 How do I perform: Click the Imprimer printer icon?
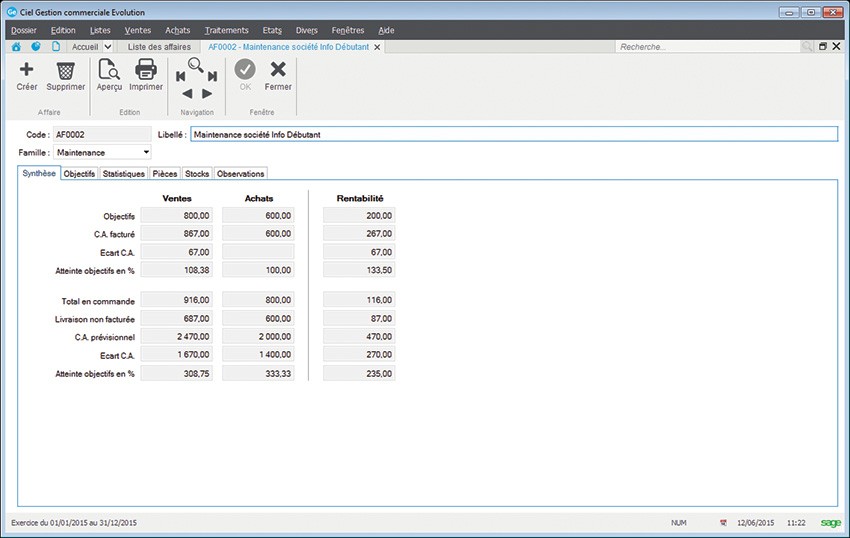coord(146,70)
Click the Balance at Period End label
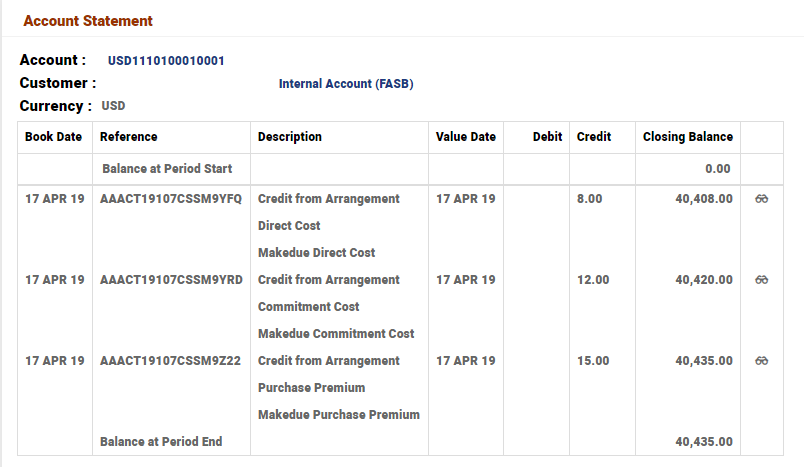 161,441
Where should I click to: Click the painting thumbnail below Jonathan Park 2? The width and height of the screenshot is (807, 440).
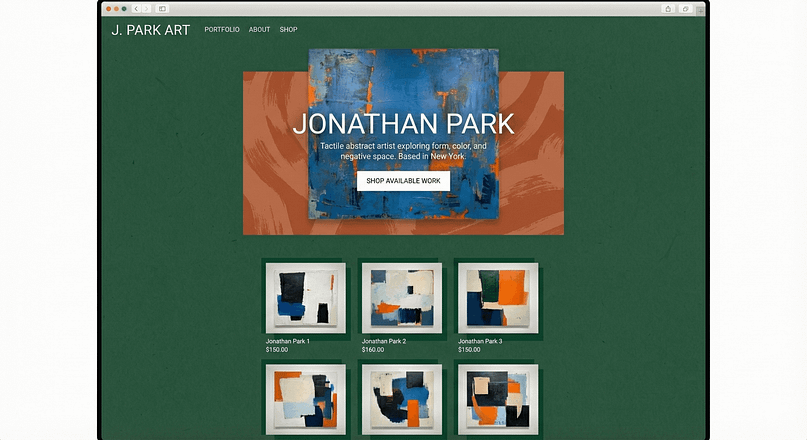[x=401, y=400]
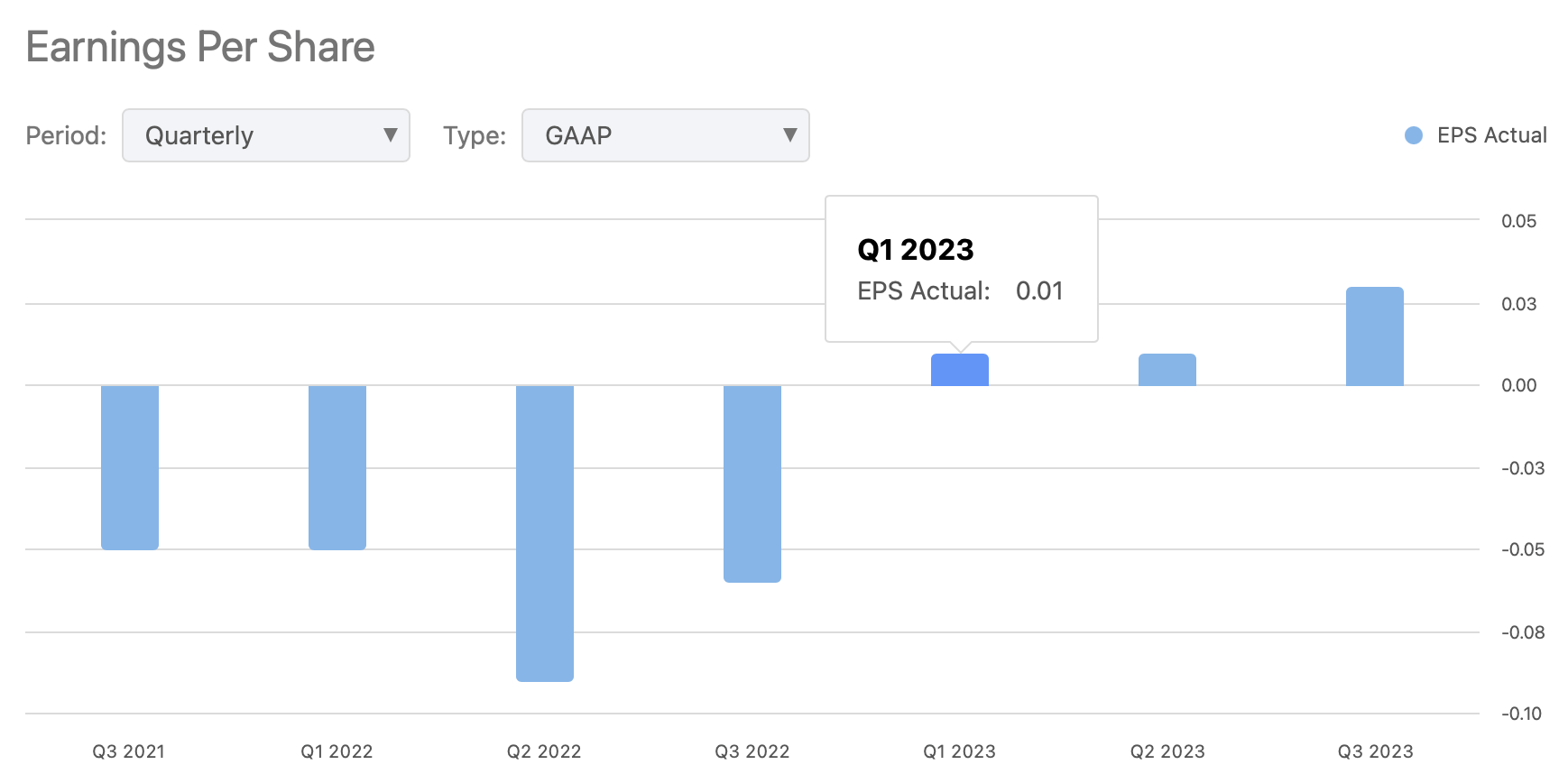Click the 0.05 gridline label
This screenshot has width=1568, height=783.
pos(1517,220)
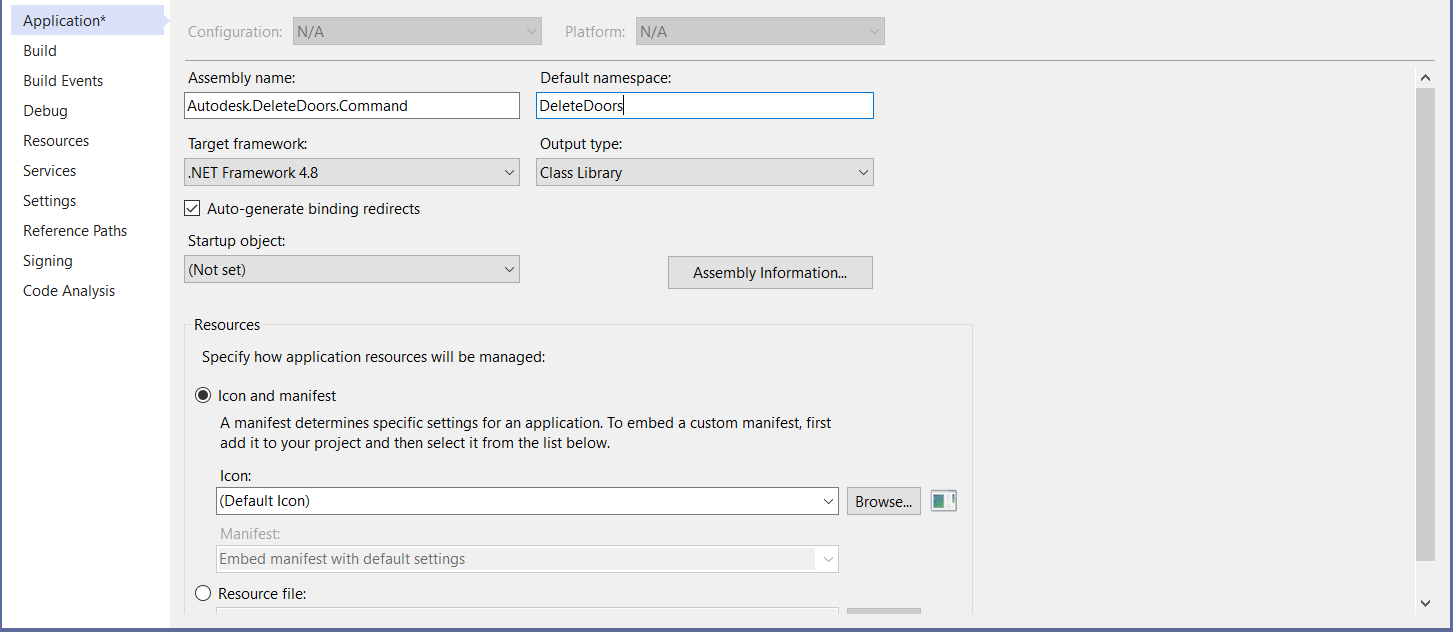Click the scroll-up arrow on the right scrollbar
This screenshot has width=1453, height=632.
coord(1425,77)
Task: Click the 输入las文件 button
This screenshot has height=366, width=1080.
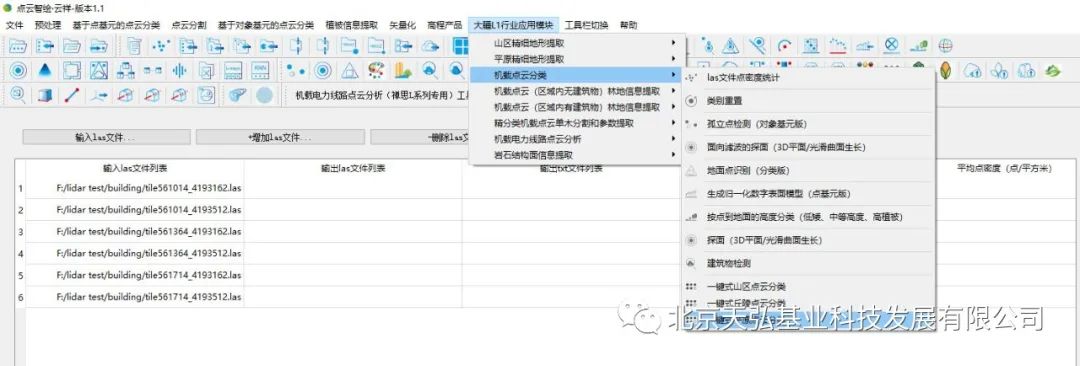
:::::
→ **TASK DIRECTIONS**: Each entry above is to be duplicated exactly, and its pictures omitted.

→ **SOLVED EXERCISE**:
 How do I perform: Click the Imprimer printer icon?
coord(146,70)
Click the Balance at Period End label
 161,441
Where should I click to: Click the painting thumbnail below Jonathan Park 2? The width and height of the screenshot is (807, 440).
[x=401, y=400]
Click the 0.05 gridline label
This screenshot has width=1568, height=783.
pos(1517,220)
Click the scroll-up arrow on the right scrollbar
This screenshot has width=1453, height=632.
coord(1425,77)
Task: Click the 输入las文件 button
This screenshot has height=366, width=1080.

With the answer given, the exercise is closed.